The Cordoba Mosque - And Conservatism, Ctd

A reader writes:

I have been following the manufactured mosque controversy but not until last night was the depth of its penetration so apparent to me.

My wife and I went out to dinner with ten of our neighbors. Eight of our group identify strongly with the current mold of the Republican party. I cannot call them conservatives although that is assuredly how they would describe themselves. But their supple willingness to swallow the dyspeptic paranoia fed them by Palin, Gingrich, Cheney and their fellow travelers and then disgorge it as their own view no longer entitles them to the mantle of conservative, at least in my view.

At dinner, the Cordoba Mosque came up with the six of us at my end of the table. These five friends oppose the mosque to a person. They have no coherent argument as to why beyond what they have been fed, that this is an affront to the victims of 9/11.

But they do have an answer to first amendment issues. They contend, as have others, that somehow Islam is not covered under the Constitutional protections. While they did not exactly call Islam a cult rather than a religion, there was no doubt they do not feel it deserves the same consideration of Christianity and Judaism in the United States. All of them would contend that they are strict Constitutional constructionists but somehow believe that a faith followed by 1.5 billion worldwide is not a true religion.
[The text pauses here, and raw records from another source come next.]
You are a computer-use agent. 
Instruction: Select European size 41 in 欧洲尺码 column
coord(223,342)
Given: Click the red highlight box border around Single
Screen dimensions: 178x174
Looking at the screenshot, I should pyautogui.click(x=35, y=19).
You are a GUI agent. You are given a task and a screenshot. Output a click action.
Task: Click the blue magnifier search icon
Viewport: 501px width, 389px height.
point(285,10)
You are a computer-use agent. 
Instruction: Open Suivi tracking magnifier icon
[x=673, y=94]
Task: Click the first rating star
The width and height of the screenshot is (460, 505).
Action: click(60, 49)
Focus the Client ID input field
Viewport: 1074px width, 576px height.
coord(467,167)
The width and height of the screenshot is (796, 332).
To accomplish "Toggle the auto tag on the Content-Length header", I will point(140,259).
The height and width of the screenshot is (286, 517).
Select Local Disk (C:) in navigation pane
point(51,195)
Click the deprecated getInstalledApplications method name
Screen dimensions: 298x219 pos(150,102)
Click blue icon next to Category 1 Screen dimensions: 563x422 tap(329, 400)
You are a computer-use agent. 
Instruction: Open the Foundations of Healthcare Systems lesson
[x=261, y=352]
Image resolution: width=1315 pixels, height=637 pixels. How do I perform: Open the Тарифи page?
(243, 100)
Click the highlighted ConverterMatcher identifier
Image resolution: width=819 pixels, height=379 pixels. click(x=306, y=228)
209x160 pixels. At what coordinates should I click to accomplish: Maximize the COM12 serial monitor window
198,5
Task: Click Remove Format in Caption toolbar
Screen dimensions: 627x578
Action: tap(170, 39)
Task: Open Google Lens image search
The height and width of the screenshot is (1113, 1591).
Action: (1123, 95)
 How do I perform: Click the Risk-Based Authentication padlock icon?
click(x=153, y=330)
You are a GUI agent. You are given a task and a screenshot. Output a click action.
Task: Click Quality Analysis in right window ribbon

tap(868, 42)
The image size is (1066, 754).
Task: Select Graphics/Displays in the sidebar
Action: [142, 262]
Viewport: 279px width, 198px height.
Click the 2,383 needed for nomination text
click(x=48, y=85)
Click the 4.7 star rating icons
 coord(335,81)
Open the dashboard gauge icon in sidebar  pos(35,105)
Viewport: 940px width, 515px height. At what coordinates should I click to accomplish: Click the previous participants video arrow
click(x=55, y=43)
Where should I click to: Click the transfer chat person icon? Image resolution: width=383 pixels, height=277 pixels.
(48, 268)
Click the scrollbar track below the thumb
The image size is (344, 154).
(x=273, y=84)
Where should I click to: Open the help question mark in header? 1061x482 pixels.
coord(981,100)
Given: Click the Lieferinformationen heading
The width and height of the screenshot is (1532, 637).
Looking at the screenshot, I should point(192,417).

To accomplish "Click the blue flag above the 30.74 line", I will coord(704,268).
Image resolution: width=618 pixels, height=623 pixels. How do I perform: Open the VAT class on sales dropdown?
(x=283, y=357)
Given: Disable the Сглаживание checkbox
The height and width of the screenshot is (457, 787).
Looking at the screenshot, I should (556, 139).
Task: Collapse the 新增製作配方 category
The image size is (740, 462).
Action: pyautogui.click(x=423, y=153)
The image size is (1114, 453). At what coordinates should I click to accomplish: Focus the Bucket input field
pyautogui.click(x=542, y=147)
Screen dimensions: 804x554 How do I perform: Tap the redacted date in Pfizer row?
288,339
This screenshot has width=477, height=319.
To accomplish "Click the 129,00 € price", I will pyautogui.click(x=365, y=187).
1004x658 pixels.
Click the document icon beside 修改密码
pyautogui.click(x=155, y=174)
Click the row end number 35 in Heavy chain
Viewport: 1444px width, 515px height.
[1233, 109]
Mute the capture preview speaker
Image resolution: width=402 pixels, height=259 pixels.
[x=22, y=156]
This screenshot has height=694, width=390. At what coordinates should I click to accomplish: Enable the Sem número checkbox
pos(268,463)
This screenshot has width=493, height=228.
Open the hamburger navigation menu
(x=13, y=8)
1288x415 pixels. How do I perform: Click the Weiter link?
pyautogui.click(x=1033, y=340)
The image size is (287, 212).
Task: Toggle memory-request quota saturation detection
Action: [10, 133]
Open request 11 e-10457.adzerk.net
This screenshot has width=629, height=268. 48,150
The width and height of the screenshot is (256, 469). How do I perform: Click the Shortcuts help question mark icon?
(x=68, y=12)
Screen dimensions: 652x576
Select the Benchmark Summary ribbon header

They kept coming back to the "sacred ground" concept, that somehow this spot is sanctified, but only for non-Muslims. Never mind the followers of Islam that died in the towers. In their view no Muslim should be permitted to worship in this area.

Which led me to my final point and question. Muslims pray five times a day and at least two of those prayers (noon and afternoon) would take place during the workday. Since this ground is too holy to have an Islamic facility several blocks away, must they not then insist on a prohibition of the employment of Muslims in the new tower? After all, those prayers by those workers would be offered on the actual site of the tragedy, in multiple places in the 105 stories of the building.

There was some hemming and hawing but it was clear I had made no headway. It has gone far beyond the mosque, which is just a handy symbol those spouting these conspiracy theories upon which they can hang their foul arguments, petty fears and thinly veiled racist beliefs.

These people are my friends and shall remain so. But I wonder today: Have they been led in this direction or have they always held these views and were waiting for affirmation of them from those they see as national leaders.

I fear the answer to that question.

So do I. You know who doesn't fear the answer to that question - indeed relishes and desires it? Osama bin Laden.